>>>

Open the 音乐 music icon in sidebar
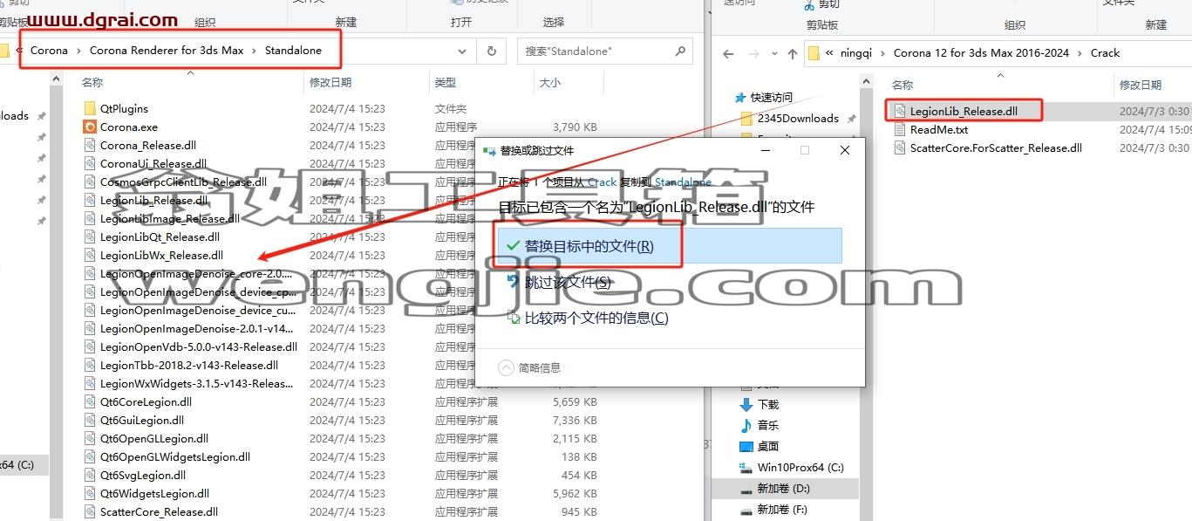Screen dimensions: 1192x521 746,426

<<<
>>>

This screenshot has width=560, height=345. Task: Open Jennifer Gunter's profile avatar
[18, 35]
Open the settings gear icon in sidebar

<<<

Which lines above run from the one containing "This screenshot has" down to the one containing "Open the settings gear icon in sidebar"? Repeat exactly those, both ends included, and nothing else.

▶ _Written answer_:
This screenshot has width=560, height=345. Task: Open Jennifer Gunter's profile avatar
[18, 35]
Open the settings gear icon in sidebar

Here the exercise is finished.